While paging through Vanity Fair during my morning cereal Wednesday, I was stunned to see the face of a dying friend.

Among the montage of celebrities shown in party scenes was a jarring photo of a gaunt and deathly ill Dominick Dunne.

I carefully ripped the page out to save it and rushed off to KOAS-FM, 105.7, to sit down with Dave Presher and Dana Crawford for their "storytellers" series.

Two hours later, one of their last questions was: best night in Las Vegas?

That was easy. The four-hour dinner with Dunne, maybe the best storyteller of them all.

I had no sooner returned home when the news arrived by telephone: Dominick was dead.

We had met at Alex Stratta's Alex restaurant at Wynn Las Vegas last September, two days before the trial of O.J. Simpson.

Associated Press special correspondent Linda Deutsch set up the dinner for four, adding that Dominick might have to call it a night early because of his frail health.

He was there to close the book on his O.J. chronicles, said Dunne, who fell ill on the first day of the trial and had to return home.

Las Vegas would be his last road assignment.

What do I remember about our first and last meeting?

He was warm, witty and raring to get back into action after undergoing stem cell treatment for bladder cancer.

Early in the conversation, I asked him whether former Los Angeles detective Mark Fuhrman was planning to cover the O.J. trial. Dunne did not know.

I asked because I had received an anonymous message on my voice mail a few days earlier from an elderly lady.

I still have it, and I played it back Wednesday.

"Just a little tidbit," said the woman, in a weak voice. "At the end of your column, you're always running into someone, but if you don't run into Mark Fuhrman, and his mother was under major surgery, where was Mark?"

I told Dominick I recognized the voice. It was Fuhrman's mother, Billie.

The first time she called was shortly after I started this column in September 1999, and the gist of the call appeared to be that she wanted me to know, in a proud tone, that Mark was her son.

Dunne bent forward and told us his Fuhrman story.

They had met during O.J.'s murder trial. Fuhrman had testified that he found a bloodstained glove at Nicole Brown Simpson's condo, where Nicole and Ron Goldman were murdered. Fuhrman also testified he found the matching glove at Simpson's home.
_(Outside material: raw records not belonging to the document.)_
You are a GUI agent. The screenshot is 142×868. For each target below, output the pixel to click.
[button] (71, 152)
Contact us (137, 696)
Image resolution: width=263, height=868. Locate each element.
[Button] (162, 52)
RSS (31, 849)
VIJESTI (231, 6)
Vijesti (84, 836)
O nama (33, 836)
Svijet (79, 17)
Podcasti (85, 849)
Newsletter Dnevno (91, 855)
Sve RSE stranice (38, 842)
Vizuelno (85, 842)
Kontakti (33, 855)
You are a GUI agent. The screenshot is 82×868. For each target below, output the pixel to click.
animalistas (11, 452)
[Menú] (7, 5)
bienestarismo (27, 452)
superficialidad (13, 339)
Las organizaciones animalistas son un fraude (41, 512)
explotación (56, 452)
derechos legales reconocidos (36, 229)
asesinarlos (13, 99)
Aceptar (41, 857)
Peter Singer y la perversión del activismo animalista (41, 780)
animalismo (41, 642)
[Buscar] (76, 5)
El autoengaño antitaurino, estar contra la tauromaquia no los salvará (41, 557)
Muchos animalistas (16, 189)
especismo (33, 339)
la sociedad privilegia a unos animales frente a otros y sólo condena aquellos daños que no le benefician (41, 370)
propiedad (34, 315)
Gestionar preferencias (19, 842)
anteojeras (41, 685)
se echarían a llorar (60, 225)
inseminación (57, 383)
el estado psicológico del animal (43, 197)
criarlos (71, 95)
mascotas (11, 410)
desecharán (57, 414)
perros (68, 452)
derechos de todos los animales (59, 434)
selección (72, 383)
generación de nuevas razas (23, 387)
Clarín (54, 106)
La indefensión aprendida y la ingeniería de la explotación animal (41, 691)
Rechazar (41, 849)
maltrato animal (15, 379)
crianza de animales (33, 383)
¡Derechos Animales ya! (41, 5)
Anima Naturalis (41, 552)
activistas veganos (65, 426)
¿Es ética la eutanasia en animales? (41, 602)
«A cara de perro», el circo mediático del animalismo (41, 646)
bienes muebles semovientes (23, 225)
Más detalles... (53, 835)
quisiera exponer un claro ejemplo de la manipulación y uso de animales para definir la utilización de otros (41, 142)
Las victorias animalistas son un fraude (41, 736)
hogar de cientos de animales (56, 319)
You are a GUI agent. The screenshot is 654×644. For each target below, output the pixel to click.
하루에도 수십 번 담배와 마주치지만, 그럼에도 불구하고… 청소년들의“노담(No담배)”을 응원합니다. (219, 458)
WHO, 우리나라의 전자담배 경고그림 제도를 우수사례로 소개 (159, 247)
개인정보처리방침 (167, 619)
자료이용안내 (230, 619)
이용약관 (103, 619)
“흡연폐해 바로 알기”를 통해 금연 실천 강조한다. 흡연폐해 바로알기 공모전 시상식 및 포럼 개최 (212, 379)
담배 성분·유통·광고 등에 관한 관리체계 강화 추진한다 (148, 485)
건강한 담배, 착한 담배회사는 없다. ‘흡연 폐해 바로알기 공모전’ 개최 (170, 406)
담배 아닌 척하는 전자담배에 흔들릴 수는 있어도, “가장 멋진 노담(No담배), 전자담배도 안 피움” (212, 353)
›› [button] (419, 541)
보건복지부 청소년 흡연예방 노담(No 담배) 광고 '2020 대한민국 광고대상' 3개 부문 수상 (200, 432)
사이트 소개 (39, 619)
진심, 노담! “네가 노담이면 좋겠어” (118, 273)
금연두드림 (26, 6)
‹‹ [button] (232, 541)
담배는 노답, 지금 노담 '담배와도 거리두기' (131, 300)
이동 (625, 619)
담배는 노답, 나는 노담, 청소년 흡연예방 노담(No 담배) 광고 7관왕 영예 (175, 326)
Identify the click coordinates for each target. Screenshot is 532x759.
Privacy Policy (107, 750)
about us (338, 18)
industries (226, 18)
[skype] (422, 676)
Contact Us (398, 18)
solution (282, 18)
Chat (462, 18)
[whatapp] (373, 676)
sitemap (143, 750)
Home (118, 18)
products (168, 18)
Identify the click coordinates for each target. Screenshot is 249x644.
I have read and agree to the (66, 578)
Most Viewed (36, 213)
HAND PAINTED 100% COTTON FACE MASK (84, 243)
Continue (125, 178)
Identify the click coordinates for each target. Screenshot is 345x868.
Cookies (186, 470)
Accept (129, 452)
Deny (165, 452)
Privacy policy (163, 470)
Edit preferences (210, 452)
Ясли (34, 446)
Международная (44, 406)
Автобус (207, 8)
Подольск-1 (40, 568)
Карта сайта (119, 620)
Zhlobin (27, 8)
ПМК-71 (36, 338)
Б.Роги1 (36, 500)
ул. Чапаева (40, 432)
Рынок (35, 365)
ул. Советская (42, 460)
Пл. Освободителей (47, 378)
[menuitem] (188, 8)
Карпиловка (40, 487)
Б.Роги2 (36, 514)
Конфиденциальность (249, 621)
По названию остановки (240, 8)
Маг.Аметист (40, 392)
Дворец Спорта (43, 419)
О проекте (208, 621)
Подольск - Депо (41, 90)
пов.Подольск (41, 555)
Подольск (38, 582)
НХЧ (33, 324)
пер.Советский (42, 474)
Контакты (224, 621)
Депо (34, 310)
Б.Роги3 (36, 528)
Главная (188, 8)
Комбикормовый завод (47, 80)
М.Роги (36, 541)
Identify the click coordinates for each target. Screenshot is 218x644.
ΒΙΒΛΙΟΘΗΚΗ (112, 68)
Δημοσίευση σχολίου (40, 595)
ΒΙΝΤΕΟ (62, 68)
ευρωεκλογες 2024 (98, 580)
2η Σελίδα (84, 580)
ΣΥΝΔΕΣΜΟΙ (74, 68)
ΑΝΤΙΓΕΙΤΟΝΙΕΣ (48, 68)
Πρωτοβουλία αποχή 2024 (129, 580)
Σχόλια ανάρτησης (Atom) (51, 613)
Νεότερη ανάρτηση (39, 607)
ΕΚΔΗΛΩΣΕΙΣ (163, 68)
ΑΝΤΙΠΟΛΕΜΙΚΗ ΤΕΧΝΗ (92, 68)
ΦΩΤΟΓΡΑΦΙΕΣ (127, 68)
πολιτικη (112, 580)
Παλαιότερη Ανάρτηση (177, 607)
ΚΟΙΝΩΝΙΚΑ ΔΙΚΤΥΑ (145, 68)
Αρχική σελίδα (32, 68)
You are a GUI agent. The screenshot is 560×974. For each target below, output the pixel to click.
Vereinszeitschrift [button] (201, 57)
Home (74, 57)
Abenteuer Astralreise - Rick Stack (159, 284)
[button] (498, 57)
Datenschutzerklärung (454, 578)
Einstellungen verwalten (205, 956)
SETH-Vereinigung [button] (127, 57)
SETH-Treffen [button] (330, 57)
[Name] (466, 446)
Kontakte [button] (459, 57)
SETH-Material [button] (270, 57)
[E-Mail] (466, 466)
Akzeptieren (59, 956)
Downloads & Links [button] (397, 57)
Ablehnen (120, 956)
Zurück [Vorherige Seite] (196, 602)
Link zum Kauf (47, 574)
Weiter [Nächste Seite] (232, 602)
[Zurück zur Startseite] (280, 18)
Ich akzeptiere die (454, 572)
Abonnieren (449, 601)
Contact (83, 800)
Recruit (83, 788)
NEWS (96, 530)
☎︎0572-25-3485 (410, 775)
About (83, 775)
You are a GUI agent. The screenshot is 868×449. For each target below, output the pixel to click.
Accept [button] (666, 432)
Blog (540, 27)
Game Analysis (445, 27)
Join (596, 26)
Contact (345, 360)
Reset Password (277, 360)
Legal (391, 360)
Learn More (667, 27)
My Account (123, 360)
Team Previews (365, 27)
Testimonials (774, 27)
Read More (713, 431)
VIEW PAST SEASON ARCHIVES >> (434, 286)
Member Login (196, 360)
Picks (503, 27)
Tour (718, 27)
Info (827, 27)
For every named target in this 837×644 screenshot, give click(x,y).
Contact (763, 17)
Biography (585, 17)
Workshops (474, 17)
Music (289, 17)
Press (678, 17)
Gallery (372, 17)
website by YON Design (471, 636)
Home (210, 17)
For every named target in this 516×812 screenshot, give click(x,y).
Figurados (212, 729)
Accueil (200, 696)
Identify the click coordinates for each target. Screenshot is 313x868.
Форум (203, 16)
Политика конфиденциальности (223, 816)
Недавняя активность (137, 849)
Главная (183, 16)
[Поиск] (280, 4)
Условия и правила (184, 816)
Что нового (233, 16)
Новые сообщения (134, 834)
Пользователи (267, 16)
Simpson's defense team said Fuhrman planted the glove found at Simpson's estate and raised damaging questions that painted Fuhrman as a racist.

After the trial, Dunne and Fuhrman were involved in reviving interest in the 1975 death of 15-year-old Martha Moxley. It resulted in a retrial and the conviction of Kennedy family relative Michael Skakel.

Dunne told us that after helping Fuhrman gain a second career as a media star, they had a falling out. The ex-cop, Dunne said, began resenting Dunne for any TV appearances related to the conviction.

"We haven't talked in years," Dunne said.

SIGHTINGS

LaToya Jackson, continuing to move possessions out of her condo at Regency Towers at Las Vegas Country Club early Wednesday. Among the belongings I spotted near her while taking my dogs out at 1:30 a.m. was what appeared to be a child-sized pink chair. Moving out or consolidating Michael's things? Limos have been parked outside the tower entrance, and on Sunday night, a "Janet Jackson" signed in to visit LaToya's condo.

THE PUNCH LINE

"There's another 'Cash for Clunkers' program scheduled for six months from now: That's when the Minnesota Vikings will try to trade Brett Favre." -- late-night TV host Jimmy Kimmel

Norm Clarke can be reached at (702) 383-0244 or norm@reviewjournal.com. Find additional sightings and more online at www.normclarke.com.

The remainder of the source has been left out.